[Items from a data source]

───

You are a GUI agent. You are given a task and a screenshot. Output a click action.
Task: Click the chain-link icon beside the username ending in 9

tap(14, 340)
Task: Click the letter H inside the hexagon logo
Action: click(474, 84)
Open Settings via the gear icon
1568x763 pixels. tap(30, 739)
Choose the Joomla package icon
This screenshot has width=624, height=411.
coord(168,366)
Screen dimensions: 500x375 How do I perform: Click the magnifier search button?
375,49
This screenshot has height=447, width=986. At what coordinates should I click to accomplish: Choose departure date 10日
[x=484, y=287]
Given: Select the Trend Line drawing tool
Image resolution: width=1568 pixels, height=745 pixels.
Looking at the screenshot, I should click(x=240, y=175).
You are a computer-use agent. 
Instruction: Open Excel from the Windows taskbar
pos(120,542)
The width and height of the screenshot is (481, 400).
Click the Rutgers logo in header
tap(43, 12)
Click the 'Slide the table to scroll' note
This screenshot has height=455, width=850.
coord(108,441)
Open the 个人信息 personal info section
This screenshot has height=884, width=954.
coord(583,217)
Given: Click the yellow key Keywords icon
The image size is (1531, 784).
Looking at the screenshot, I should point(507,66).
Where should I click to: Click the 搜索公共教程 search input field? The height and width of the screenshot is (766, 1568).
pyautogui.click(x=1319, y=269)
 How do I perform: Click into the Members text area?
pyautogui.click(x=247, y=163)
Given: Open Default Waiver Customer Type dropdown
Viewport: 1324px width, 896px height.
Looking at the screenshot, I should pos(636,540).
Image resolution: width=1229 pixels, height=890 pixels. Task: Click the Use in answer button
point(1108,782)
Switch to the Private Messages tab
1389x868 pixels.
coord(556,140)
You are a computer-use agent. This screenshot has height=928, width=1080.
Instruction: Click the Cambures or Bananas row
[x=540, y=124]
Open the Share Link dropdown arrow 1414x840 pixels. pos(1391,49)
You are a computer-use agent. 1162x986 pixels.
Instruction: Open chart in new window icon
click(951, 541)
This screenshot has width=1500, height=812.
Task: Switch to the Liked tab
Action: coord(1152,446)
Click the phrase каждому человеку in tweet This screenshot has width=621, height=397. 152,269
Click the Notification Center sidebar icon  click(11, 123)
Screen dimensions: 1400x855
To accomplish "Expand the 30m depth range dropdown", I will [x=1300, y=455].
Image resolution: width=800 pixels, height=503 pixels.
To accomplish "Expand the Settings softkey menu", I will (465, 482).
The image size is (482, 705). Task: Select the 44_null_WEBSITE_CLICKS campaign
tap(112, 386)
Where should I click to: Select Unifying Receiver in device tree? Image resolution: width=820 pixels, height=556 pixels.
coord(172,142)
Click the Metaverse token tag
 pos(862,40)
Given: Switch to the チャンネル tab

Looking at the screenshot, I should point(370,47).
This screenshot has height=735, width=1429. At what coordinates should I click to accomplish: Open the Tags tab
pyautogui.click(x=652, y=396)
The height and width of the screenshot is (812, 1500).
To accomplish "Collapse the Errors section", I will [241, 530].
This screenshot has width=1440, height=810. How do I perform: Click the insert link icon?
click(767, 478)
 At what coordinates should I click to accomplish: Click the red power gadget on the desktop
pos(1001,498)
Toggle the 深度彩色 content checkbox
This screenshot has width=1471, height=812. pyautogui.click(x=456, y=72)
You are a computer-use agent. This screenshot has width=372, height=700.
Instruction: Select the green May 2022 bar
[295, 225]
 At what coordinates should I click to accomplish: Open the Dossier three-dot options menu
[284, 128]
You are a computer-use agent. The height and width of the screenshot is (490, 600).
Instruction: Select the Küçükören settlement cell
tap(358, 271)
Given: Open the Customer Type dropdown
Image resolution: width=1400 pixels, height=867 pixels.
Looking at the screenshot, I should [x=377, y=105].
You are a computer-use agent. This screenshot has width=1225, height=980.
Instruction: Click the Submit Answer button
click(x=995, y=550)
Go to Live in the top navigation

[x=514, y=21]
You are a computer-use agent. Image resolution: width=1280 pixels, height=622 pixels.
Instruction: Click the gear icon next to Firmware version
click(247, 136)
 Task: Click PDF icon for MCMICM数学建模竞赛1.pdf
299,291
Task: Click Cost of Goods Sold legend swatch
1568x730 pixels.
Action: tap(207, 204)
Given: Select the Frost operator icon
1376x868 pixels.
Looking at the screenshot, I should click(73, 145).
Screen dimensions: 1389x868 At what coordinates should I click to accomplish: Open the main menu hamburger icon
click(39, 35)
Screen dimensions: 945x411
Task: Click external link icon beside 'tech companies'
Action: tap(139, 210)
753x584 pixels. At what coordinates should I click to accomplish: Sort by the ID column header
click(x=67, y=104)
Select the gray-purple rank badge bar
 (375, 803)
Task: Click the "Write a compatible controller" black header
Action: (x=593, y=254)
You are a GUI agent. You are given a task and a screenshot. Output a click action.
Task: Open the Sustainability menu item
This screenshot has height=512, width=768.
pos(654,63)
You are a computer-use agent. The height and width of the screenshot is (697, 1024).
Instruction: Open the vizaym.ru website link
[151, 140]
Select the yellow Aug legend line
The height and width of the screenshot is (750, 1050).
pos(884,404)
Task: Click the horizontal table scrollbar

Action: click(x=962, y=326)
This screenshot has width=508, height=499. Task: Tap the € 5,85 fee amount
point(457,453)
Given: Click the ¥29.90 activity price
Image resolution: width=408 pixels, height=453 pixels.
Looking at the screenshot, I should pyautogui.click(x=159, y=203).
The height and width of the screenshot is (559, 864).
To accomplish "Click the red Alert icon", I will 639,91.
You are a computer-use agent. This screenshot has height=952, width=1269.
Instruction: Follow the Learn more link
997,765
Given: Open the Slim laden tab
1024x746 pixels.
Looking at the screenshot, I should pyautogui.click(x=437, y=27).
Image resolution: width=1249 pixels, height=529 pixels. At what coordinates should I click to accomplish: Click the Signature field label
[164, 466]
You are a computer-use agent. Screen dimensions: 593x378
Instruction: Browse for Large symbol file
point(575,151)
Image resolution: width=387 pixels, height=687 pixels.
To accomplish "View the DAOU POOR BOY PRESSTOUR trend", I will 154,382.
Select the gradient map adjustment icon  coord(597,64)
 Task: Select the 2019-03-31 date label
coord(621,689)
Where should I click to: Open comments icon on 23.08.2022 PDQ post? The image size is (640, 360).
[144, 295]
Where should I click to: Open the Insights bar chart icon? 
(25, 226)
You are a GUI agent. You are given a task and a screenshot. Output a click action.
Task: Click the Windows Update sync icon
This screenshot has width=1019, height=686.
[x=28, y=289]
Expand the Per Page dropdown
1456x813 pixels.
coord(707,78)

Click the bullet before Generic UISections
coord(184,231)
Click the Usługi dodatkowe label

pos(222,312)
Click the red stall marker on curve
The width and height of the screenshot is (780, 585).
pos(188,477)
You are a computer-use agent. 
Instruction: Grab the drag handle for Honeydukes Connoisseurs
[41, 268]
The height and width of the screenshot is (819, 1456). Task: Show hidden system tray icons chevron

───

_SET EXERCISE:_
Repeat the items above word for word, starting at their first line and stopping after the line that contains "[x=484, y=287]".

_RESPONSE BELOW:_
You are a GUI agent. You are given a task and a screenshot. Output a click action.
Task: Click the chain-link icon beside the username ending in 9

tap(14, 340)
Task: Click the letter H inside the hexagon logo
Action: click(474, 84)
Open Settings via the gear icon
1568x763 pixels. tap(30, 739)
Choose the Joomla package icon
This screenshot has width=624, height=411.
coord(168,366)
Screen dimensions: 500x375 How do I perform: Click the magnifier search button?
375,49
This screenshot has height=447, width=986. At what coordinates should I click to accomplish: Choose departure date 10日
[x=484, y=287]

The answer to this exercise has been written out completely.